There, in a crowd filled with fringe academics, Holocaust deniers and the lover of the terrorist known as Carlos the Jackal, Ms. Witt at last found herself among people as critical of her country as she was.
“What she said was she had been involved in horrific war crimes with the Air Force,” said Kevin Barrett, a controversial scholar of Islam who had an extensive conversation with Ms. Witt in the gilded lobby of the Parsian Azadi hotel. “And she just felt really bad about it.”
Less than seven months after the Tehran conference, according to an indictment unsealed on Wednesday, Ms. Witt defected and became a spy for the Iranian security service. It was the climax of a radicalization that was rooted in Ms. Witt’s military service and that accelerated while she was in graduate school. The F.B.I., around the time Ms. Witt earned her graduate degree, alerted her that Iran’s intelligence service had its eye on her.
“There weren’t warning signs in terms of ‘go to authorities’ warning signs,” said Cory Ellis, who knew Ms.
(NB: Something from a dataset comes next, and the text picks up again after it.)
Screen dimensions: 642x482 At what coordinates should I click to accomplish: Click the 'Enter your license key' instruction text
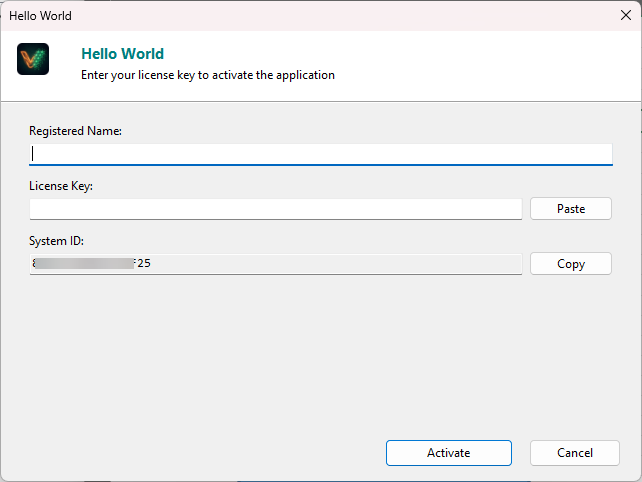tap(207, 75)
Witt when they were enrolled in the same master’s degree program at George Washington University. Still, he said, she did not hide her strong feelings against American foreign policy. “Everyone just kind of sat and watched it.”
American law enforcement and intelligence officials have been left to cope with the repercussions of what several of them have publicly described as a “betrayal” by Ms. Witt, now 39. Officials suspect she remains in Iran, out of reach of American law enforcement.
Former intelligence officials familiar with the case described the damage to national security as severe, in part because she is suspected of revealing the names of double agents run by the United States, and the American authorities have struggled to conclude exactly why she turned on her country.